WASHINGTON - The congressional committees responsible annually for distributing hundreds of billions of dollars to federal agencies and programs ordinarily don't get very interested in $500,000-a-year studies. But the House and Senate Appropriations committees have paid unusual attention to a three-year analysis meant to help local governments make informed solid-waste disposal decisions.
As a result, the project, overseen jointly by the Environ-mental Protection Agency and Department of Energy, is threatened with extinction only a year after its inception.
The EPA and DOE are designing a life-cycle inventory to provide local governments with a model to analyze the costs and benefits - in terms of money, energy use and environmental impact - of various disposal, recycling and source-reduction methods. The two agencies intend to produce a database to help in assessing waste-management options.
Even the project's supporters say making such a document useful is a tall order. But they note the EPA and DOE have gone to great lengths to consult with the affected groups.
Detractors say the project is a waste of money at best. At worst, it could result in skewed interpretations that favor certain disposal methods and materials over others, they said. Legislators, apparently, have been listening.
The Senate has passed an appropriations bill that eliminates the Energy Department's role in the study, and the House Appropriations Committee recommended temporarily halting the program.

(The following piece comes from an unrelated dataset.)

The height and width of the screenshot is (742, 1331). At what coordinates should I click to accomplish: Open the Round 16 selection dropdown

The only panel standing in the way of the study's demise is the Senate Appropriations subcommittee that oversees the EPA. If the panel hears no opposition to the study, its appropriations are not likely to address the life-cycle research at all, according to a panel aide.
That could allow the EPA to continue funding the study strictly from its own budget.

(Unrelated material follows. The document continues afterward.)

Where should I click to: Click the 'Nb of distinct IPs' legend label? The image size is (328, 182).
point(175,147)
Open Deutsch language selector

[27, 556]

Susan Thorneloe, who has managed the project for the EPA, said some manufacturing groups believe the effort is aimed at comparing different packaging materials.
The study actually is confined to analyzing waste-management options, she said.
EPA initially is reviewing aluminum, old newspaper and old corrugated containers because significant data about them already exist.
Information for many other materials also will be compiled before the study is completed.
The project's boosters include the National Recycling Coalition, which hopes it will provide better information on recycling's economic and environmental benefits compared with other solid-waste management options, according to Edgar Miller, the NRC's director of policy and programs.